A first step including an anodizing treatment and a second step including a coating treatment;
Using a strongly basic bath containing lithium ions, the sealing process and the degreasing process are integrated,
Between the first step including the anodizing treatment and the second step including the coating treatment, the drying step is omitted, and the anodizing treatment, the sealing / degreasing treatment, and the painting treatment are made into an integrated step. A characteristic method of painting an object to be treated. The said anodizing process is a coating method of the to-be-processed object of Claim 1 which sets the film thickness of an anodized film to 3 micrometers or more and 40 micrometers or less.
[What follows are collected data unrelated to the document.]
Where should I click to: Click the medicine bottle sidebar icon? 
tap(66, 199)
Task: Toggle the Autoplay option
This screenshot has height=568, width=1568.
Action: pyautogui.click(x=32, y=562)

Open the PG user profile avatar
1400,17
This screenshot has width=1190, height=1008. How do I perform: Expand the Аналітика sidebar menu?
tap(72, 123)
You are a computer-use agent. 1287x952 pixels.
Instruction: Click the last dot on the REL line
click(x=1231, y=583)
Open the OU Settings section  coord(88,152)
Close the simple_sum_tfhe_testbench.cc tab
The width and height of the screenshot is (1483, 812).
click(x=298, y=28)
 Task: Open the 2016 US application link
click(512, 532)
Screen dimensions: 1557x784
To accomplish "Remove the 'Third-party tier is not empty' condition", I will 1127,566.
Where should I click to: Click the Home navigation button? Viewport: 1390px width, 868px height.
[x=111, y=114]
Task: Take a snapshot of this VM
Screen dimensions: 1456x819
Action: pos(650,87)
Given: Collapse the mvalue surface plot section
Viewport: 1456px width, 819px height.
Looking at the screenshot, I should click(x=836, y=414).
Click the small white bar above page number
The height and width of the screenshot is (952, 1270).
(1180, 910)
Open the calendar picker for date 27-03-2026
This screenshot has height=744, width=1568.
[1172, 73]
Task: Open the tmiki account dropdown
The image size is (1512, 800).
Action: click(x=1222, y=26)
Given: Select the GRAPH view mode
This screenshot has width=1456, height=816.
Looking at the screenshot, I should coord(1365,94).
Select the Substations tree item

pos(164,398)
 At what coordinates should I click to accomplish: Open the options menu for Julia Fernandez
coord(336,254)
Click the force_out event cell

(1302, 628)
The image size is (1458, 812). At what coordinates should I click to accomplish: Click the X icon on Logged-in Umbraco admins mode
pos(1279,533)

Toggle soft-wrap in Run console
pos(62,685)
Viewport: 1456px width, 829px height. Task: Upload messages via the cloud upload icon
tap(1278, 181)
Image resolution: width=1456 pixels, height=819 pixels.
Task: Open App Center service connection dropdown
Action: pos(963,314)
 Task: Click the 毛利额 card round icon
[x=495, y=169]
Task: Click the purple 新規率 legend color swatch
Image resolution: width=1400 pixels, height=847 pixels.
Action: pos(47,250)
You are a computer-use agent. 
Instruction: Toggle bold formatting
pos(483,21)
The lithium ion concentration of the strongly basic bath used for the sealing and degreasing treatment is 0.02 g / L or more and 20 g / L or less,
The method for coating an object to be treated according to claim 1 or 2, wherein the pH value of the strongly basic bath is 10.5 or more and the treatment temperature is 10 ° C or more and 65 ° C or less. The method for coating an object to be treated according to claim 1, wherein lithium hydroxide or lithium carbonate is applied as the lithium ion source. As the coating process, dipping, applying the coating method of spraying or roll coating, as a paint, a urethane-based, epoxy-based, according to any one of claims 2 to 4 to apply paint Acrylic How to paint the workpiece.